Continuous Cost Optimization for running Infrastructure in AWS

We all hear a lot about cost optimization using various instance purchasing techniques, using reserved instances, spot instances, auto-scaling groups, Caching, and so on.

“But what if you have joined as a solution architect or cloud engineer and you are assigned to audit and come up with a report that includes techniques you can implement to reduce the cost of EBS, EC2, and S3 for already running infrastructure.”

We can achieve our goal using basic principal and some AWS-managed services.

The Main area of focus:

  1. Tagging- with the help of the tag editor

  2. EBS snapshot cost optimization- with the help of Amazon Data Lifecycle Manager

  3. Rightsizing EC2 Instance- with the help of compute optimizer

  4. Optimizing S3 cost- Lifecycle policy and storage lens.

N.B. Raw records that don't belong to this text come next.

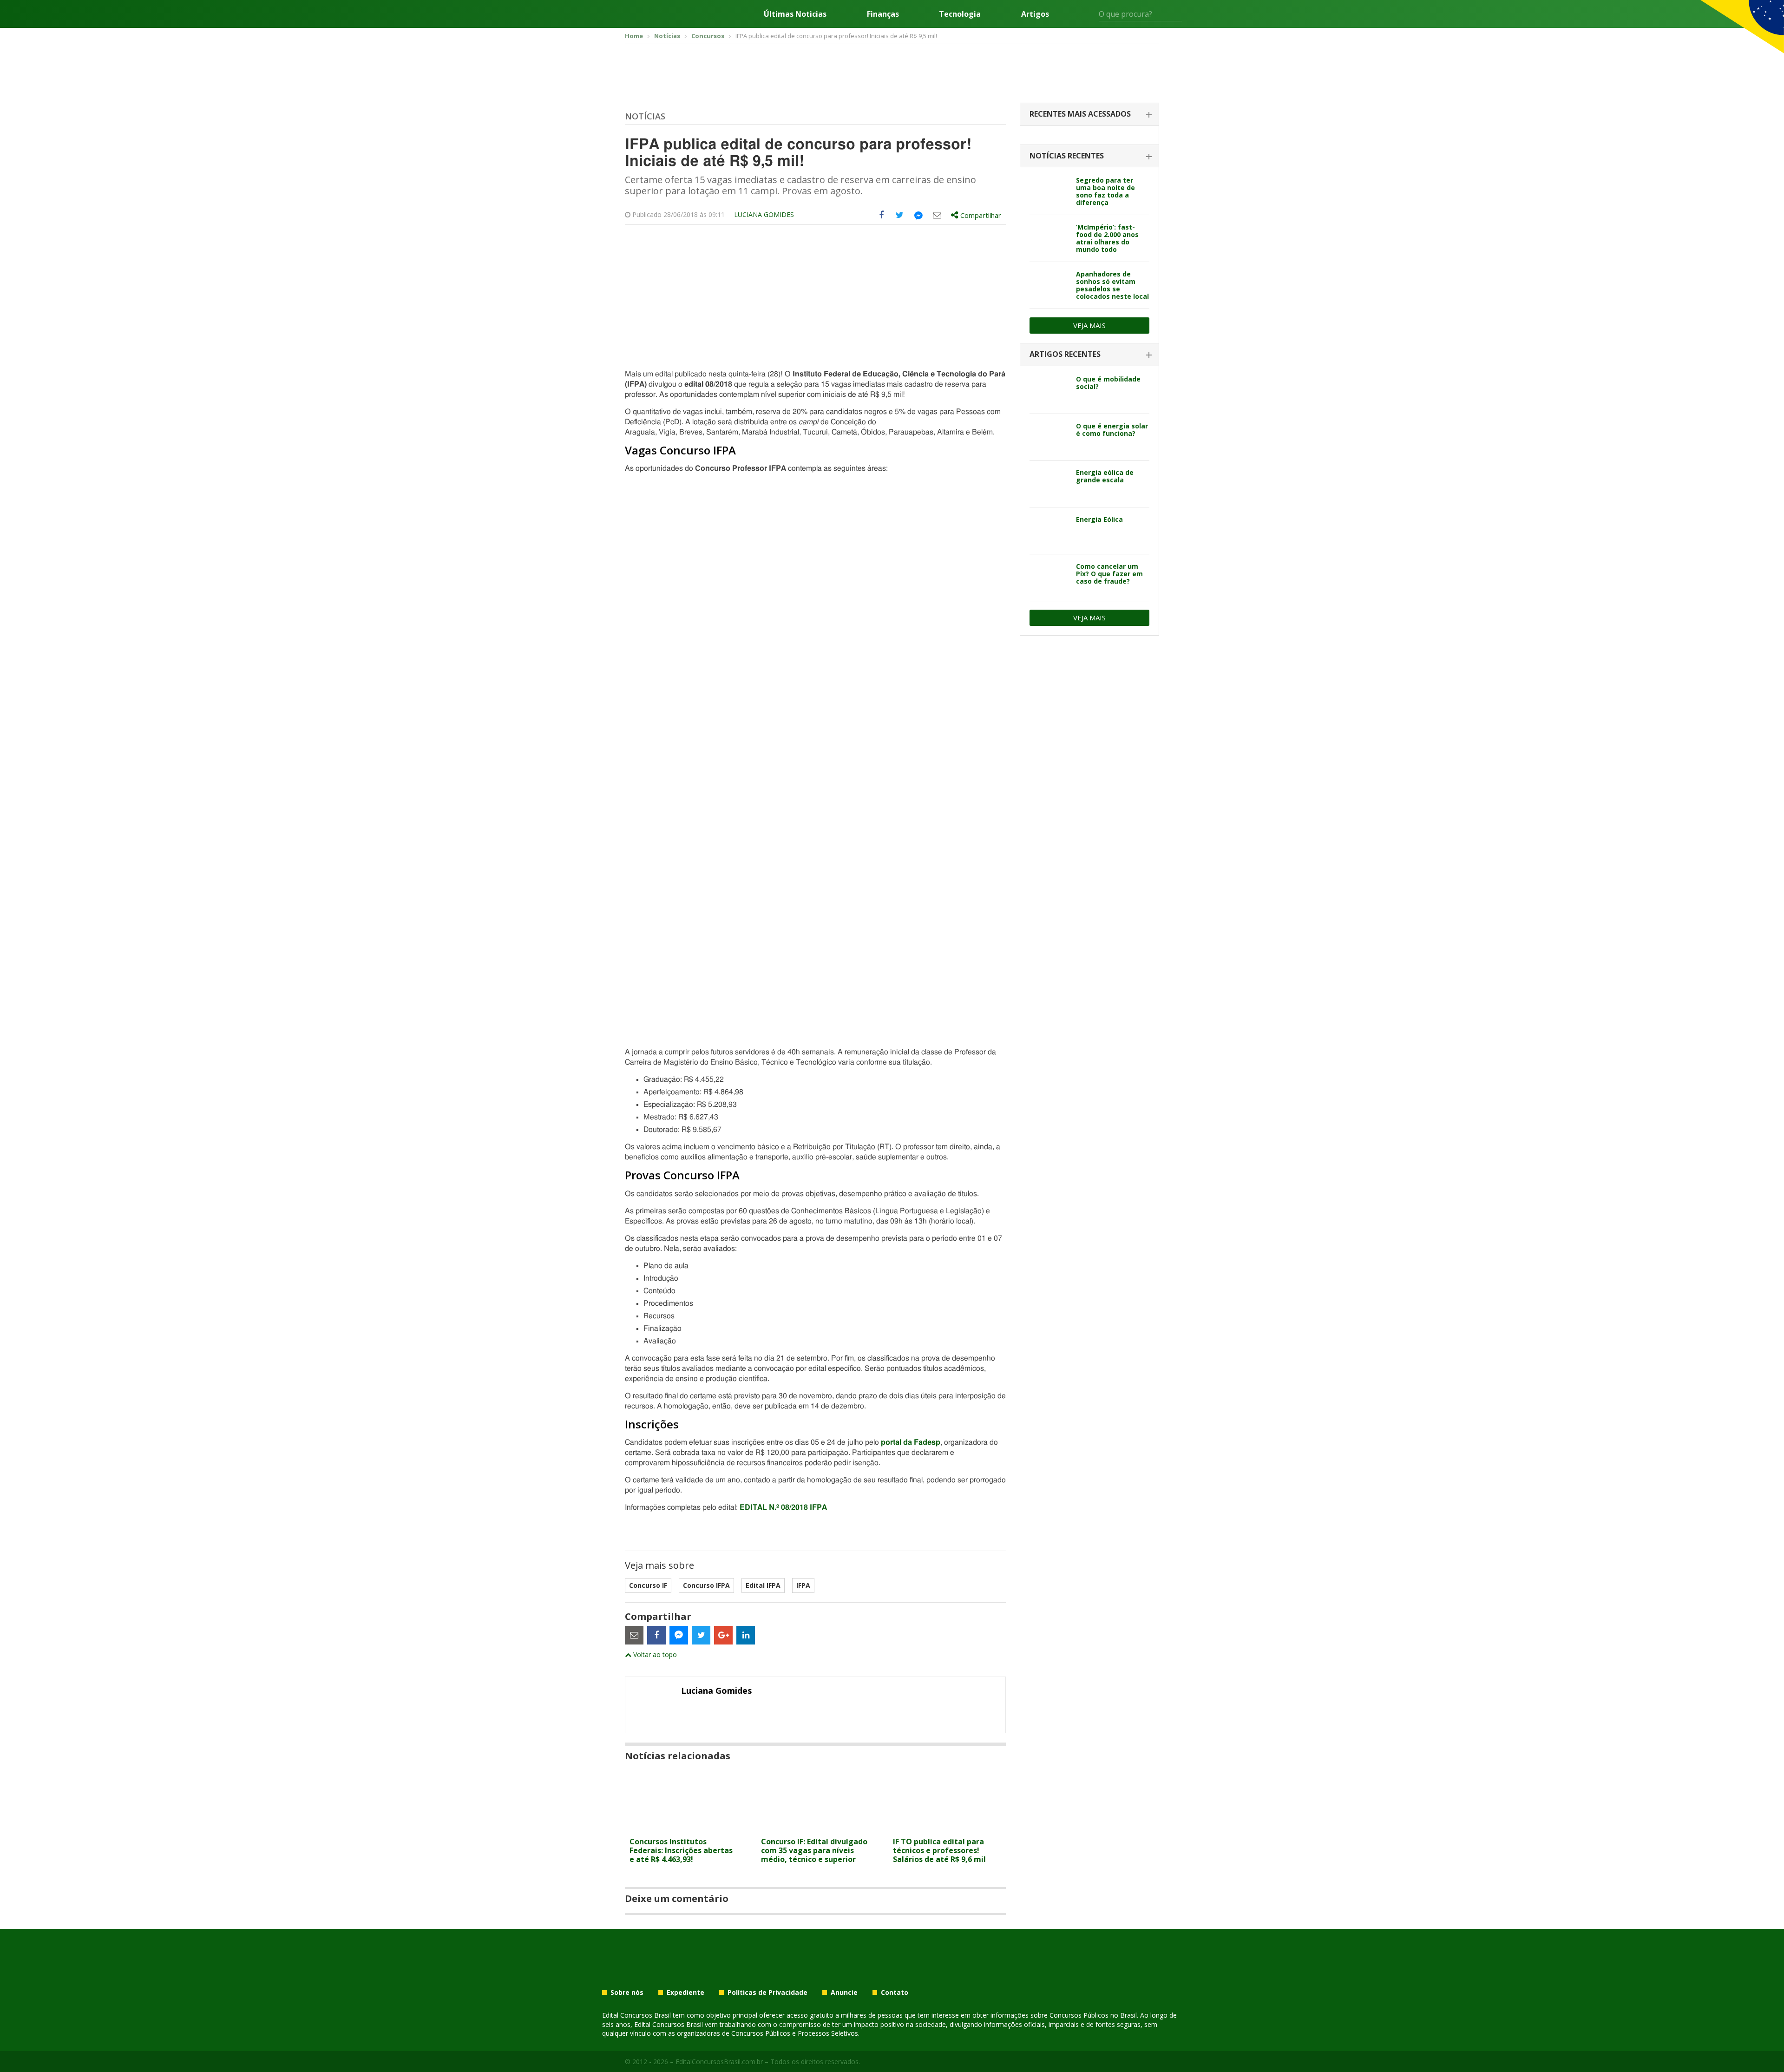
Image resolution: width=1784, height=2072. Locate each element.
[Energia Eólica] (1049, 531)
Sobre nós (626, 1992)
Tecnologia (960, 14)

Most important Task- Tagging:

Check for the resources that are not tagged. Tag all the resources within your organization.

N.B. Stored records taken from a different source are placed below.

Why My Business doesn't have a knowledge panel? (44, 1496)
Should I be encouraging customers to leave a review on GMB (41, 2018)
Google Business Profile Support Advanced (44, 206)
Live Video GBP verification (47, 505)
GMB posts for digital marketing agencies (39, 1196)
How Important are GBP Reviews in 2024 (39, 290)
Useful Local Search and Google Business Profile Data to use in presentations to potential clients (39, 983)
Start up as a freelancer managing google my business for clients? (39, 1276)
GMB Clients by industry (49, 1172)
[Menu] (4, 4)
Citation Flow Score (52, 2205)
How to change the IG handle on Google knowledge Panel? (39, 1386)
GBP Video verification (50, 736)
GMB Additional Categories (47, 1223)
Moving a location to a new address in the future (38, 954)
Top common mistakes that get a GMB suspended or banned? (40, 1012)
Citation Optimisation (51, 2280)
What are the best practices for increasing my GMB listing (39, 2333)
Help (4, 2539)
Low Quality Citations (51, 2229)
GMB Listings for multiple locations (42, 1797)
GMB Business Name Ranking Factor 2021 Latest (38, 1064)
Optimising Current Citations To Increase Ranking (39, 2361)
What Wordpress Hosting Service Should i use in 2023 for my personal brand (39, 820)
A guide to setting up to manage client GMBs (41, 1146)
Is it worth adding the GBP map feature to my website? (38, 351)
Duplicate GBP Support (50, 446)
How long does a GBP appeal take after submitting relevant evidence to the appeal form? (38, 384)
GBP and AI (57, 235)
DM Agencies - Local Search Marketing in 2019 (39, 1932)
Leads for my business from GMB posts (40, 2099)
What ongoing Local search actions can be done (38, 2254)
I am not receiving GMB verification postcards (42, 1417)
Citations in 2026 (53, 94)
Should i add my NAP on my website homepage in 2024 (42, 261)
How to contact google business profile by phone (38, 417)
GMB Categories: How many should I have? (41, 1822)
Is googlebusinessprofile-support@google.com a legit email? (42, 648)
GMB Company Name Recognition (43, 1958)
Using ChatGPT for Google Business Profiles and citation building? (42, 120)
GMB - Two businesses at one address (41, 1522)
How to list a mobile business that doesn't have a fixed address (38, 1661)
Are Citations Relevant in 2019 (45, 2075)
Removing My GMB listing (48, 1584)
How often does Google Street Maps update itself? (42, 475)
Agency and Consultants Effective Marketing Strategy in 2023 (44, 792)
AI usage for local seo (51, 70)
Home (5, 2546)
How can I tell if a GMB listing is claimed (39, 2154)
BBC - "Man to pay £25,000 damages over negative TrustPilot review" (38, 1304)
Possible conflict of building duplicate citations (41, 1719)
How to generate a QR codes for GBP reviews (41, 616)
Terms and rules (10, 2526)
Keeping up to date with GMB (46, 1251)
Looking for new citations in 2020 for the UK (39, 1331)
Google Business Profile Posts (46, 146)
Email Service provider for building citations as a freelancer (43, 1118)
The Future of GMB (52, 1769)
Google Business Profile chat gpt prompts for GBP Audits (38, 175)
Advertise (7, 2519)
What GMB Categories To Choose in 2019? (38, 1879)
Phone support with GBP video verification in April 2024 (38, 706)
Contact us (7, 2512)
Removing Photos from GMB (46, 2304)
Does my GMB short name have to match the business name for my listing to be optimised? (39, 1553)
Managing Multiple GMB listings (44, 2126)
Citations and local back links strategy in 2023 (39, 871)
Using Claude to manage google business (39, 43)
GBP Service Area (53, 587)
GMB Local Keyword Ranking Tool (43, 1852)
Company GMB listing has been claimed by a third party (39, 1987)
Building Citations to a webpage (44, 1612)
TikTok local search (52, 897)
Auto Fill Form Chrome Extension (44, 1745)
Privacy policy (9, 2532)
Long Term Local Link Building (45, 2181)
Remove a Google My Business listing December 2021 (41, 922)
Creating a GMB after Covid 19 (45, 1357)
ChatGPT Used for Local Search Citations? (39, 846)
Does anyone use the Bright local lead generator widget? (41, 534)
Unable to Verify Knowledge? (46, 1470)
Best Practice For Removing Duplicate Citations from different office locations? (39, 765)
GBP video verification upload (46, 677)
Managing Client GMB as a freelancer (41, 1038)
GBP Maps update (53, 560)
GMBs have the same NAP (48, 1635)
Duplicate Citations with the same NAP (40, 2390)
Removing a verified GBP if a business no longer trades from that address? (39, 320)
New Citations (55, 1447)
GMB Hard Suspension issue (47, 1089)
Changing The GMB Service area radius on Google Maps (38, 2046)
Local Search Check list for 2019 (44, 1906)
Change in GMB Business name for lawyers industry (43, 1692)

Tags consist of key-value pairs that provide additional information about the resources.

Here are some reasons why tagging is important:

  1. Cost Management: By using tags, you can track your AWS costs and identify which resources are consuming the most resources.

  2. Resource Management: Tagging helps you manage your resources more efficiently. For example, you can use tags to identify which resources belong to a particular project, department, or environment (such as production, staging, or development).

  3. Security: Tags can be used to help identify resources that contain sensitive data. You can use tags to label resources that contain Personally Identifiable Information (PII), financial data, or other sensitive information. This helps you identify resources that need extra security measures.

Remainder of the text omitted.